Il cielo estivo londinese di quel 13 luglio offriva uno spettacolo stagionale. Lo Scorpione strisciava basso sull'orizzonte meridionale, Antares rosseggiante come il cuore di un gigante — il suo fulgore rivaleggiava con la luce scarlatta dei riflettori di Wembley. La Bilancia, appena sopra, teneva i suoi piatti celesti in equilibrio sopra la folla.
A est, il Triangolo Estivo brillava in tutto il suo splendore: Vega, la più luminosa, nella Lira; Deneb, nel Cigno; e Altair, nell'Aquila. Queste tre stelle formavano un triangolo quasi perfetto, dominando il cielo orientale come un logo celeste. La Via Lattea passava nel cuore di questo triangolo, un fiume di luce che scorreva da nord a sud.
Arturo, la gigante arancione del Bifolco, scendeva verso l'orizzonte occidentale, il suo caldo fulgore addolcendo il crepuscolo. L'Orsa Maggiore si inclinava nel cielo nord-occidentale, il suo carro cominciando a scendere. Giove brillava con fulgore nel cielo serale, aggiungendo il proprio splendore alle luci dello spettacolo.
Live Aid raccolse 127 milioni di dollari per la lotta contro la carestia in Etiopia. Il denaro salvò vite, ma non quante Geldof avrebbe sperato — parte fu dirottata dal regime etiope. Il concerto sollevò anche domande scomode sul «rock umanitario»: chi ne beneficiava veramente? Gli affamati o le coscienze occidentali?

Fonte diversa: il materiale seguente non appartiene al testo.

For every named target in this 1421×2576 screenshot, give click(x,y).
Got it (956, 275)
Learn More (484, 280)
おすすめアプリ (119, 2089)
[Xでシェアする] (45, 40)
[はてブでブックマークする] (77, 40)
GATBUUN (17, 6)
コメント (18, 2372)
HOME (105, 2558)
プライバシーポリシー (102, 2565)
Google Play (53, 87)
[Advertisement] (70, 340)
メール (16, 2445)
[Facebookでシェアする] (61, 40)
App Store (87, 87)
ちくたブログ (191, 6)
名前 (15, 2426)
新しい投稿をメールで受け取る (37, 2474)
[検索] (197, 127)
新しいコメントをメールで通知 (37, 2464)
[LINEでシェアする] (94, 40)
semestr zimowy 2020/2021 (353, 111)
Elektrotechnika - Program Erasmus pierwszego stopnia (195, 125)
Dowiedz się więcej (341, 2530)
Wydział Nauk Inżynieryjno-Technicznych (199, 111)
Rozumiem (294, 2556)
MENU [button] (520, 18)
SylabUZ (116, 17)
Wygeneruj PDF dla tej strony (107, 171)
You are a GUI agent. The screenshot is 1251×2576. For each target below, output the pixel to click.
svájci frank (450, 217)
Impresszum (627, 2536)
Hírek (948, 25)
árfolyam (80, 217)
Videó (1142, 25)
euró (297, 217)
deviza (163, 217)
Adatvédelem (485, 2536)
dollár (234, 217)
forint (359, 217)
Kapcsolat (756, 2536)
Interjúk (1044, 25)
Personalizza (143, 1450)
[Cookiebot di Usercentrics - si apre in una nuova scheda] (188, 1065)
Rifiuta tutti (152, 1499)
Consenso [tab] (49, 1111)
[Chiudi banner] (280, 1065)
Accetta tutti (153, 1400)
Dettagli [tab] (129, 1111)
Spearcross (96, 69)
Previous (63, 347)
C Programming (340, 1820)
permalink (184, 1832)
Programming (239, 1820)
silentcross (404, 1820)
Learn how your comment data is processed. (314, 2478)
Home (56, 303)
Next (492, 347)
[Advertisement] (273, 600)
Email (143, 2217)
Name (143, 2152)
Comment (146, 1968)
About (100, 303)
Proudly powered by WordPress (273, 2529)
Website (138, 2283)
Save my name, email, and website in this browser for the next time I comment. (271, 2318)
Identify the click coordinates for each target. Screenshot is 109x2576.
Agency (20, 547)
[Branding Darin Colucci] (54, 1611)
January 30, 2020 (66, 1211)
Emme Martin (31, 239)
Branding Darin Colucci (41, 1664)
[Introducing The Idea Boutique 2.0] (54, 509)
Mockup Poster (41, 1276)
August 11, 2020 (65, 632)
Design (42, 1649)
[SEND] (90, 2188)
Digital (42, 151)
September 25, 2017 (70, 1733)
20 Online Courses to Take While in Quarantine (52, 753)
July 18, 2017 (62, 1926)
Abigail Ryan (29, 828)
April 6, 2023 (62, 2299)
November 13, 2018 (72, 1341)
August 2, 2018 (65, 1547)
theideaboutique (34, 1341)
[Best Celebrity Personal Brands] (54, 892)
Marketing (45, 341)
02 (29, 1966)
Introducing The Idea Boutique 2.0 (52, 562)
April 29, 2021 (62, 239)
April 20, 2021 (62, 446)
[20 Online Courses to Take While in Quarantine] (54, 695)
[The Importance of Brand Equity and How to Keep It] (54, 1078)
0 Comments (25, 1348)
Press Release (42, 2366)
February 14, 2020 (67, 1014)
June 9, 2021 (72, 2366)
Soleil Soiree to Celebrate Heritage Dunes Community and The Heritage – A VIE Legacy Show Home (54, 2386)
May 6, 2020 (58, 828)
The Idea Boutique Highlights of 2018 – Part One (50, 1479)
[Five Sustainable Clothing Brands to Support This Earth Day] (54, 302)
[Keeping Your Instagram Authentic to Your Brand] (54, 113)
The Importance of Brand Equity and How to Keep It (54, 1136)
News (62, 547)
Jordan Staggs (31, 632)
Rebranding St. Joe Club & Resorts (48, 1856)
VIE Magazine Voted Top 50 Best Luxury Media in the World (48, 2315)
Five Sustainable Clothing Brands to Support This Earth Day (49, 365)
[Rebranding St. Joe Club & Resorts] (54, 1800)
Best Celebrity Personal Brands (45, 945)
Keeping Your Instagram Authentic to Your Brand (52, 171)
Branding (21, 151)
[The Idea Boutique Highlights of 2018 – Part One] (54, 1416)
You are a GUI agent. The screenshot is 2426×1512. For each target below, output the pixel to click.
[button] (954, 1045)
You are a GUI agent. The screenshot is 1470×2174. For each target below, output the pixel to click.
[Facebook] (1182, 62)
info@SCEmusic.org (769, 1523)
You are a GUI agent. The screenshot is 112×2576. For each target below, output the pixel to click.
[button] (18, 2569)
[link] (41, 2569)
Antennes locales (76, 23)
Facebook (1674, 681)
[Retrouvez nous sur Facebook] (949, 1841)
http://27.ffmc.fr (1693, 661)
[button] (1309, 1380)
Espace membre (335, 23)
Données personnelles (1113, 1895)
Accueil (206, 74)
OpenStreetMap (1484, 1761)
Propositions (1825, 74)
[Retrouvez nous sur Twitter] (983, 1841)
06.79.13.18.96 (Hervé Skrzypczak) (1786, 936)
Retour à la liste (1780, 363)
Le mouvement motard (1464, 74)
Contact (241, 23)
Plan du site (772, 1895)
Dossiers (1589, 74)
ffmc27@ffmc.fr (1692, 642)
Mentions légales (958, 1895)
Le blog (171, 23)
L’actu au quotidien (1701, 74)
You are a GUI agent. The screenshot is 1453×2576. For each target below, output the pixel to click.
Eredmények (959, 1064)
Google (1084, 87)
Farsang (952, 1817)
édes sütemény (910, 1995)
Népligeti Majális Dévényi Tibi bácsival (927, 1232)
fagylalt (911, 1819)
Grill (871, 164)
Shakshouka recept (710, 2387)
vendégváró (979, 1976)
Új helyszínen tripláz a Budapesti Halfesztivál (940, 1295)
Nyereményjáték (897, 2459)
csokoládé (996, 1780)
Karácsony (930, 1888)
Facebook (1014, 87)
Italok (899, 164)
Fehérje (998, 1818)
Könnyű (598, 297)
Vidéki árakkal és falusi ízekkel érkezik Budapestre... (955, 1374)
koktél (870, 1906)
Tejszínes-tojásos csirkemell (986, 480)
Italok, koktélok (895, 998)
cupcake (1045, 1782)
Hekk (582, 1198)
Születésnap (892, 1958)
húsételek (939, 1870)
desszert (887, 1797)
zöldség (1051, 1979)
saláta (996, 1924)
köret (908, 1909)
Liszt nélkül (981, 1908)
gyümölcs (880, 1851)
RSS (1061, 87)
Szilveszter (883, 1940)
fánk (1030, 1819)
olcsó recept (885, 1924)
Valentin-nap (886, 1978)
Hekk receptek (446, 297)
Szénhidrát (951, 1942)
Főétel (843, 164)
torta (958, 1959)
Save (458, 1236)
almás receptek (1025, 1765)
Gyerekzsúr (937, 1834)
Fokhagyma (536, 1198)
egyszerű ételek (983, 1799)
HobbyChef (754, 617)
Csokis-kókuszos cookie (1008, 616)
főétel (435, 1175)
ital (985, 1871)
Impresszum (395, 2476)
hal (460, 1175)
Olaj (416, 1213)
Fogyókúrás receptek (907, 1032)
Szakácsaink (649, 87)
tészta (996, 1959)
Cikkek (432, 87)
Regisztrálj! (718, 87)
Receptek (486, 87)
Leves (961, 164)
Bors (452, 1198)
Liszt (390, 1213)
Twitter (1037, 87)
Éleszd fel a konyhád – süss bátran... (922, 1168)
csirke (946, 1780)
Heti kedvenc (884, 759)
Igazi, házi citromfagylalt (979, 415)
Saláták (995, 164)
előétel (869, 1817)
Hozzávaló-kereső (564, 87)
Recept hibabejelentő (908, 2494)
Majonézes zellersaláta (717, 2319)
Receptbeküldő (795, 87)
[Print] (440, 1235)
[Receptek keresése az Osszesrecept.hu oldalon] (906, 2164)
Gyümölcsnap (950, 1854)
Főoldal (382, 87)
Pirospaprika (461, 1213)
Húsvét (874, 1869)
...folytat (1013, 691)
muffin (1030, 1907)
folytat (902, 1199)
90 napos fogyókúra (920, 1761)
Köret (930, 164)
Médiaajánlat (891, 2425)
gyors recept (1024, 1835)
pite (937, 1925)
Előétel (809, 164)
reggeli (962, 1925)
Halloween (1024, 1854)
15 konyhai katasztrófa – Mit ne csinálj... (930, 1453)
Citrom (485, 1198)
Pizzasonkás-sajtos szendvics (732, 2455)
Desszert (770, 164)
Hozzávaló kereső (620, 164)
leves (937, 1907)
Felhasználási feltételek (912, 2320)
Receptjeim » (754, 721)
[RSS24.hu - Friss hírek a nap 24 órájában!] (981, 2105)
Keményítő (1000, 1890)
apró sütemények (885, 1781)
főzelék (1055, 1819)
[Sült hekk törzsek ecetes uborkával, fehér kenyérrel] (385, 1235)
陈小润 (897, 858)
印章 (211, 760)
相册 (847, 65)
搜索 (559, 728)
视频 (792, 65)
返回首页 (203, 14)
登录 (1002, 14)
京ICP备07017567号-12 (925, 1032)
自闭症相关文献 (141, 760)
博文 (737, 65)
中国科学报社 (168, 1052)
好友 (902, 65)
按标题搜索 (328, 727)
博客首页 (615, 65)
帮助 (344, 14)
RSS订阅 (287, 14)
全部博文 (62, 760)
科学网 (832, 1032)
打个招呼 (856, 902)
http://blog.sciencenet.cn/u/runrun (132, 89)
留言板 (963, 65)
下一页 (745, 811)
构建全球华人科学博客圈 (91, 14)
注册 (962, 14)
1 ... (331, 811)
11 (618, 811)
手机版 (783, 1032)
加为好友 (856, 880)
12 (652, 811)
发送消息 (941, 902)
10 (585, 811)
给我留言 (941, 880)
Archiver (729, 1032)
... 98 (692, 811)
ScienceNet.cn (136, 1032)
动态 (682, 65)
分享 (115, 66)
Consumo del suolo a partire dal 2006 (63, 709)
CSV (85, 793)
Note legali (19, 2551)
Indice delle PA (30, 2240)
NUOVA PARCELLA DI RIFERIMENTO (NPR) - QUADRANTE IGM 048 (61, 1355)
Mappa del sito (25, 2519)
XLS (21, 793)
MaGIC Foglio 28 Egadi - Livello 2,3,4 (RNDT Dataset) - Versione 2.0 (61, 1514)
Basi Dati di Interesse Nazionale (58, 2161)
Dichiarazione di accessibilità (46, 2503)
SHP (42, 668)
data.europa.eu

Ma al di là delle controversie, Live Aid resta un momento unico nella storia della cultura popolare. Per la prima volta, la musica aveva connesso il mondo intero in tempo reale. 1,9 miliardi di persone — quasi il 40 per cento della popolazione mondiale dell'epoca — avevano guardato lo stesso evento. Il villaggio globale di Marshall McLuhan era diventato realtà, per la durata di un concerto.
Freddie Mercury non avrebbe mai più conosciuto un tale trionfo. Sei anni dopo, il 24 novembre 1991, sarebbe morto di AIDS all'età di quarantacinque anni. La sua esibizione al Live Aid resta il suo testamento artistico — venti minuti di perfezione assoluta sotto un cielo estivo inglese. Le stelle che vegliarono su Wembley quella notte brillano ancora, e forse anche loro aspettavano che qualcuno le catturasse su una mappa stellare.